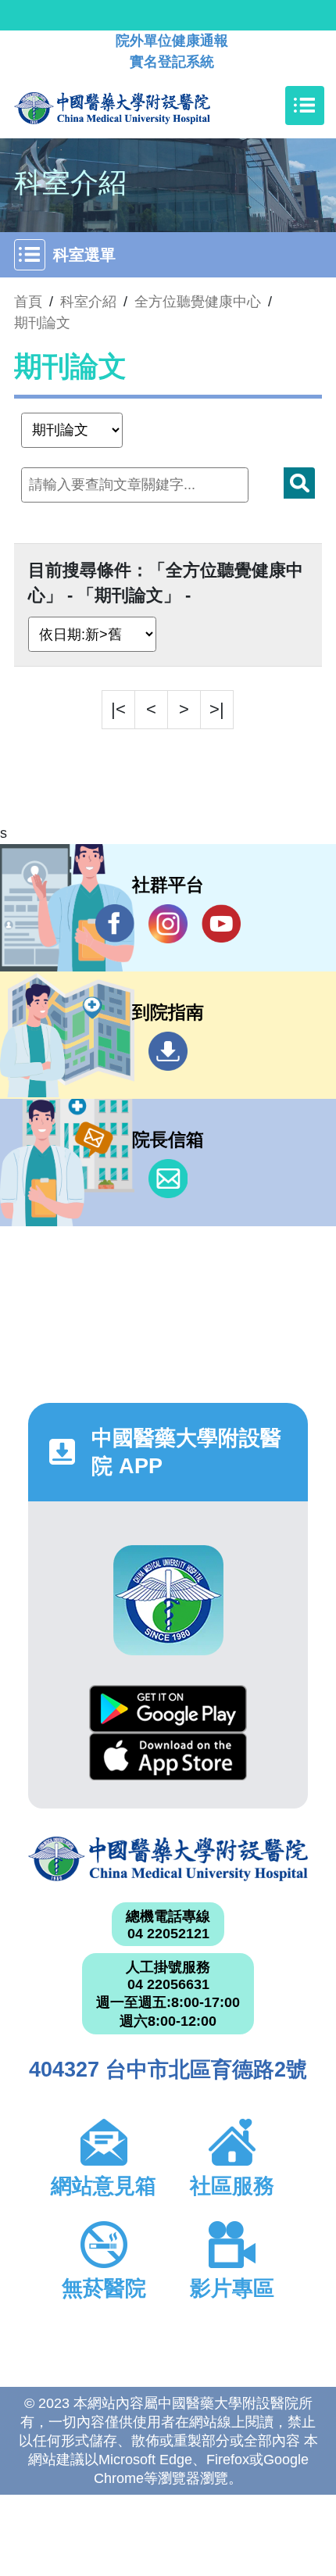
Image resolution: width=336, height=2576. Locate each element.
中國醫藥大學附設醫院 (168, 1859)
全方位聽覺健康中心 (197, 301)
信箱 (168, 1178)
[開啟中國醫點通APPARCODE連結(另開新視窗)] (168, 1600)
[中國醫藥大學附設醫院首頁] (135, 105)
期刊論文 (42, 323)
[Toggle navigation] (304, 105)
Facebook (114, 923)
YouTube (221, 923)
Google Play (168, 1709)
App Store (168, 1756)
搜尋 (299, 483)
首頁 (28, 301)
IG (168, 923)
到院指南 (168, 1051)
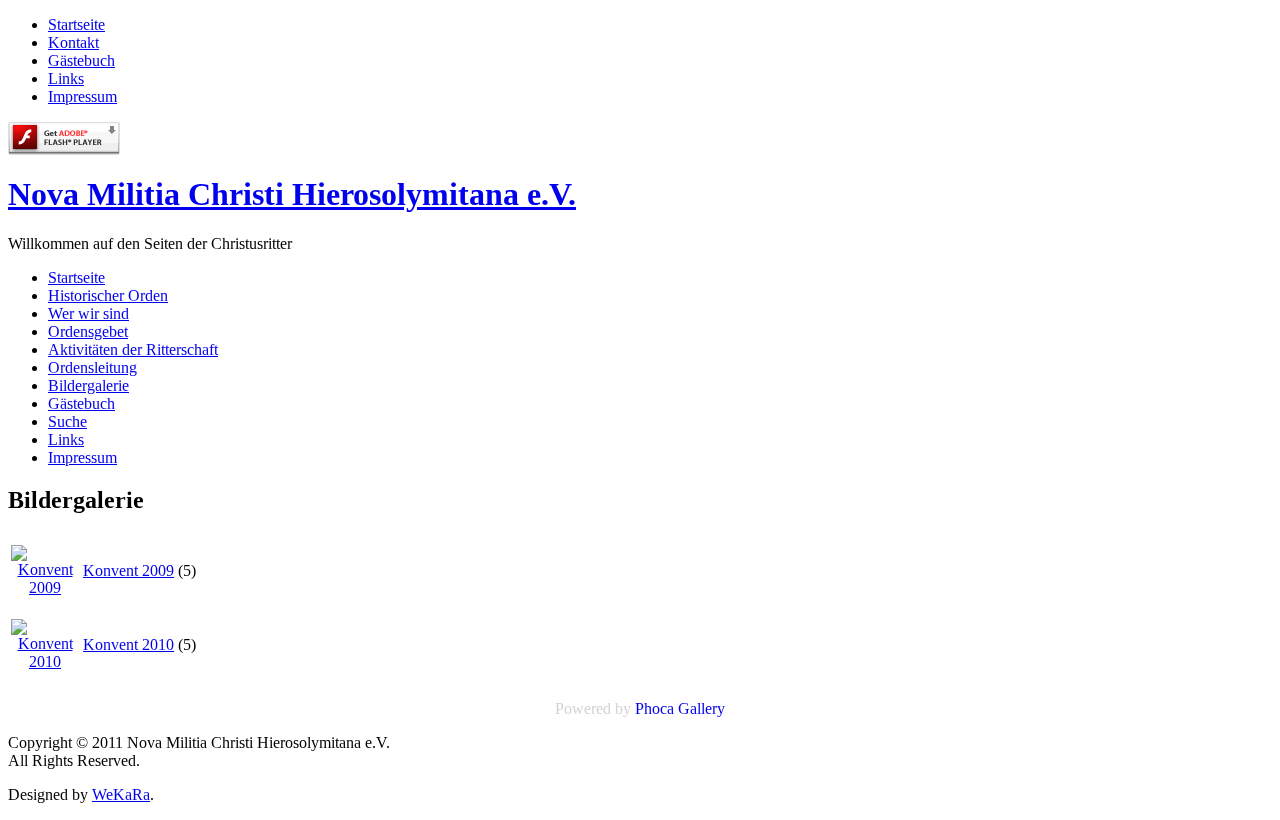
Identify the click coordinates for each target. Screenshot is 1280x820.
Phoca (654, 708)
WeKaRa (121, 794)
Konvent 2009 (128, 570)
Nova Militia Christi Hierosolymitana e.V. (292, 194)
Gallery (701, 708)
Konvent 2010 (128, 644)
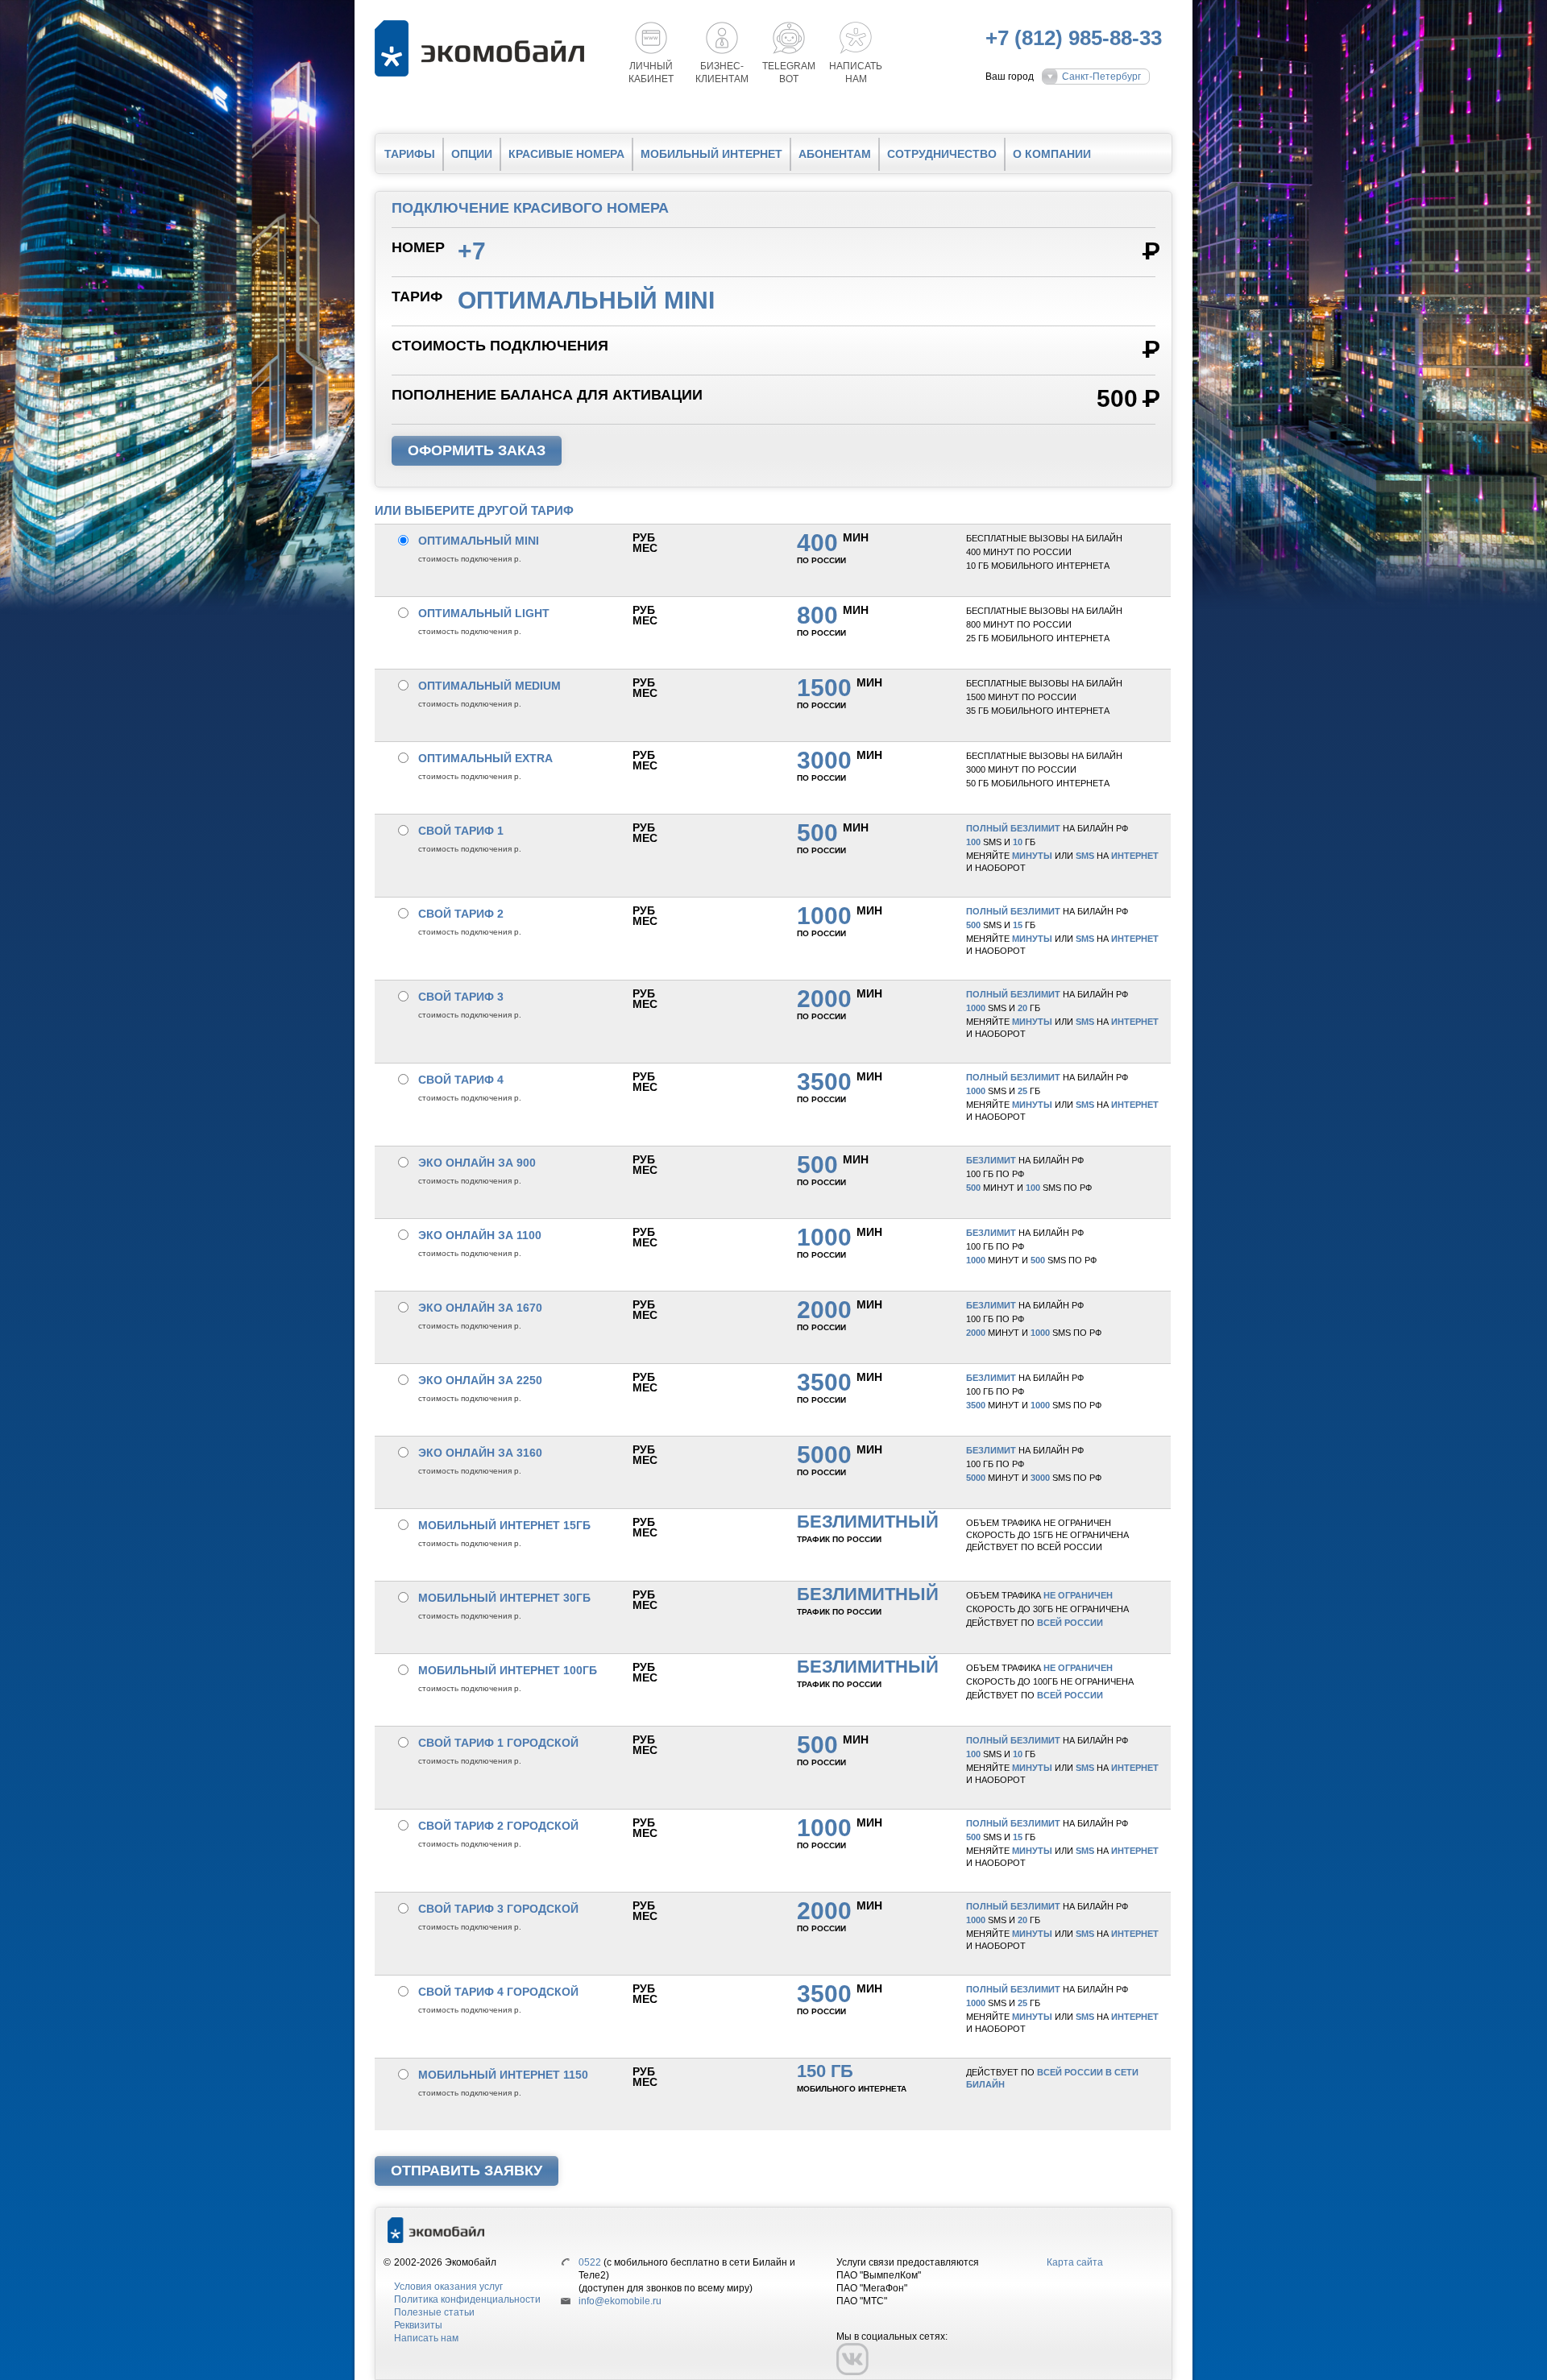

WORK REQUIRED: Every record must be copied exactly, with the pictures left out.

TASK RESPONSE:
Image resolution: width=336, height=2576. Locate each element.
中國醫藥大學附設醫院 (168, 1859)
全方位聽覺健康中心 (197, 301)
信箱 (168, 1178)
[開啟中國醫點通APPARCODE連結(另開新視窗)] (168, 1600)
[中國醫藥大學附設醫院首頁] (135, 105)
期刊論文 (42, 323)
[Toggle navigation] (304, 105)
Facebook (114, 923)
YouTube (221, 923)
Google Play (168, 1709)
App Store (168, 1756)
搜尋 (299, 483)
首頁 (28, 301)
IG (168, 923)
到院指南 (168, 1051)
Identify the click coordinates for each target. Screenshot is 1280x820.
Phoca (654, 708)
WeKaRa (121, 794)
Konvent 2009 (128, 570)
Nova Militia Christi Hierosolymitana e.V. (292, 194)
Gallery (701, 708)
Konvent 2010 (128, 644)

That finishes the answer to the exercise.